World Wrestling Entertainment Inc., Vince McMahon, and other executives allegedly discriminated and retaliated against a Black female writer for objecting to “offensively racist and stereotypical jargon” used in the scripts of Black wrestlers including Bianca Belair and Apollo Crews, according to a new lawsuit.
Britney Abrahams’ multiple complaints were ignored, and she was pretextually terminated for taking home a WrestleMania-branded chair, according to the complaint filed in the US District Court for the Eastern District of New York on Monday.
Abrahams began writing for WWE SmackDown! and WWE Monday Night RAW in 2020, according to the complaint. She complained of racial and gender stereotypes in scripts, including ones instructing Belair to say “Uh-Uh! Don’t make me take off my earrings and beat your ass! " and Crews to speak with a “stereotypical and exaggerated Nigerian accent,” but was rebuffed, she said.
She was allegedly subject to a number of racist pitches after complaining. On a Slack thread that McMahon and his daughter Stephanie McMahon were included on, other writers suggested a Black male wrestler should dress in drag. Only when a White writer noted that doing so could “perpetuate harmful stereotypes that would offend viewers” was the pitch scrapped, she said.
On another occasion, a writer allegedly proposed that a Muslim’s wrestler’s secret in a script be that he was “behind the 9/11 attacks.”

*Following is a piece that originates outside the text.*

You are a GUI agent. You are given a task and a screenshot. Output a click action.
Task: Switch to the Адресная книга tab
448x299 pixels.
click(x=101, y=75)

Abrahams and other writers complained about the comments, to which Vice President Christine Lubrano allegedly responded, “Wacky things are said in the writer’s room all the time!” and “I know but look at the waves we’re making in the company. 4 years ago, no woman worked on the writer’s team!”
Abrahams continued to opposed racist, sexist pitches, she said, and was fired in retaliation in April 2022. WWE fired her for taking with her a WrestleMania 38 branded chair, but the practice was allegedly a common practice that White male writers weren’t punished for.
She is seeking reinstatement, damages, declaratory judgment, and an injunction restraining defendants from engaging in such unlawful conduct.